Ketika KPK dipimpin oleh Abraham Samad, kasus penetapan tersangka Konjen Pol Budi Gunawan, merupakan catatan hitam bagi KPK. KPK menetapkan Komjend Pol Budi Gunawan sebagai tersangka kasus dugaan rekening gendut menjelang Budi Gunawan dilantik menjadi Kapolri.
 Banyak pihak mengatakan jika penetapan Komjend Pol Budi Gunawan sebagai tersangka dalam kasus dugaan rekening gendut, penuh dengan nuansa politis. Budi Gunawanpun melakukan perlawanan melalui jalur hukum dengan mengajukan pra peradilan.

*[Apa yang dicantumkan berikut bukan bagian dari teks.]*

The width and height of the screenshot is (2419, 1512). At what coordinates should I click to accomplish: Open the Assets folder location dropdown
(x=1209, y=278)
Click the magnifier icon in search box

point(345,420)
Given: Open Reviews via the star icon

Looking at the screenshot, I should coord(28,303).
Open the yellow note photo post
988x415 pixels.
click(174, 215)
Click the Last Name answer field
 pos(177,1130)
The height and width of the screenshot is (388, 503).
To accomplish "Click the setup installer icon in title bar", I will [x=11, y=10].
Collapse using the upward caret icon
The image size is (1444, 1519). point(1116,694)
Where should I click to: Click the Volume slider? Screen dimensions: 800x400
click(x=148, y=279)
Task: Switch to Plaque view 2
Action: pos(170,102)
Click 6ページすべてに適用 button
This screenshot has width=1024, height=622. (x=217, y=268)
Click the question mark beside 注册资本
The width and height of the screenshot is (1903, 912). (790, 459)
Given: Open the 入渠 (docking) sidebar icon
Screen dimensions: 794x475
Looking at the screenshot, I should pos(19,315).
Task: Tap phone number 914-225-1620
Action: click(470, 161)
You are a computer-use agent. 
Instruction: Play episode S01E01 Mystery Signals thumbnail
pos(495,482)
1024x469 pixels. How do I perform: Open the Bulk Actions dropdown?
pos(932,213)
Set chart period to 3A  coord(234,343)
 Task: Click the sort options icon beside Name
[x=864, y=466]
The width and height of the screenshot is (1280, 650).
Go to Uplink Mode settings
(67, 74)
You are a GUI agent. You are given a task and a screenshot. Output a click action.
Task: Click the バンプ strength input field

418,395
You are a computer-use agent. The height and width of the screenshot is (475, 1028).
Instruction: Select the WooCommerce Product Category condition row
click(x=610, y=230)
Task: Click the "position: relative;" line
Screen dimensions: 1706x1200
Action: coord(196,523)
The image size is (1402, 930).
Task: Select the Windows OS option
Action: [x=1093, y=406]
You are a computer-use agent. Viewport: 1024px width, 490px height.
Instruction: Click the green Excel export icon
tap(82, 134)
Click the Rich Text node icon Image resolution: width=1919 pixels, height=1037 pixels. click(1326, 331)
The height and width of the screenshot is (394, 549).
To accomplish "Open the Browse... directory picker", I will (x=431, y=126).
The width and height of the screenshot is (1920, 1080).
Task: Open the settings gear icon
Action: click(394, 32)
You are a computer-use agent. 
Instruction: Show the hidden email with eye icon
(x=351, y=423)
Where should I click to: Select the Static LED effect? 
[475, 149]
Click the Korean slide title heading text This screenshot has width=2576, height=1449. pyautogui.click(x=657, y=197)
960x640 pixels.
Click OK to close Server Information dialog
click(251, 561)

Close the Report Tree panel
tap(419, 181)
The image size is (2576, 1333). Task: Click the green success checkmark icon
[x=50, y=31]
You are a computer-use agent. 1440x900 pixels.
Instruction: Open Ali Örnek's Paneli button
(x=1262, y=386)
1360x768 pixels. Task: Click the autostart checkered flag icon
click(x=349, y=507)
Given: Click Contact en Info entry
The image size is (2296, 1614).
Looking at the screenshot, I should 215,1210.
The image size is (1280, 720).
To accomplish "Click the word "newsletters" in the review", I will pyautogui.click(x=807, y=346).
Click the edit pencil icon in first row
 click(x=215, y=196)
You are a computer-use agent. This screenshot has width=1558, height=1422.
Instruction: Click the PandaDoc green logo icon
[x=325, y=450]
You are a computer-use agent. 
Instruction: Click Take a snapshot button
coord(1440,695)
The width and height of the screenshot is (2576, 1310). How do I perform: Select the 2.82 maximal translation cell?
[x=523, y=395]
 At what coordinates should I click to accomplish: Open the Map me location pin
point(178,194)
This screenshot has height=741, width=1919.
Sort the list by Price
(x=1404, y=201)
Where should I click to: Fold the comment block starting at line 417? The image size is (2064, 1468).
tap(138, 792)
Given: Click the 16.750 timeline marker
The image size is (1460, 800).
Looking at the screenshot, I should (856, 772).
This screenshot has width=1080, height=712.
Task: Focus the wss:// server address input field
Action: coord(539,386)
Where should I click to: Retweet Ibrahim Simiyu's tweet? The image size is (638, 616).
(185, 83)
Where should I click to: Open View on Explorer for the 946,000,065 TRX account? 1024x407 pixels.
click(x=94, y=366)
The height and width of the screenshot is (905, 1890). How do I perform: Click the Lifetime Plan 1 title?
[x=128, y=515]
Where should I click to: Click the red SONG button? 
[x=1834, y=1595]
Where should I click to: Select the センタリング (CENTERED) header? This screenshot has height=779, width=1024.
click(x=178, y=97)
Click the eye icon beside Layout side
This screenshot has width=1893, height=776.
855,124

Dan hasilnya gugatan pra peradilan yang diajukan oleh Budi Gunawan dimenangkan oleh pengadilan.
Dan anehnya KPK, dapat menerima kepeutusan pengadilan yang memenangkan gugatan pra peradilan yang diajukan oleh Budi Gunawan. Berbeda dengan kasus Setya Novanto (Setnov) Ketua DPR RI yang tersandung kasus dugaan korupsi Kartu Tanda Penduduk elektronik (e-KTP).
 KPK tampak begitu getol memburu kasus Setnov yang ditengarai merugikan Negara Rp 2,3 triliyun. Walaupun Setnov telah memenangkan gugatannya atas penetapan dirinya sebagai tersangka melalui pra peradilan, akan tetapi KPK tetap memburu kasus Setnov dengan kembali menetapkan Setnov sebagai tersangka. Lalu kenapa terhadap Budi Gunawan KPK dapat menerima putusan pengadilan. Disinilah  Banyak pihak menduga, jika penetapan tersangka terhadap Budi Gunawan bernuansa politik. Apa lagi kasus tersebut mencuat pada tahun politik menjelang Pemilihan Presiden (Pilpres).
Tak Perlu Ditunda
Menurut data KPK yang  beredar, ada 208 calon Kepala Daerah petahana dari 171 daerah Provinsi, Kabupaten dan Kota yang akan melaksanakan Pilkada secara serentak. Namun KPK enggan menyebutkan berapa banyak calon Kepala Daerah yang bakal menerima Sprindik ditengah proses Pilkada.
Sikap yang diperlihatkan oleh KPK, bertolak belakang dengan sikap yang diperlihatkan oleh Polri. Kapolri Jendral Pol Tito Karnavian justru telah memerintahkan Polisi diseluruh Indonesia untuk tidak memperoses terlebih dahulu perkara yang bersinggungan dengan calon Kepala Daerah. Proses hukum baru akan dilanjutkan setelah Pilkada selesai.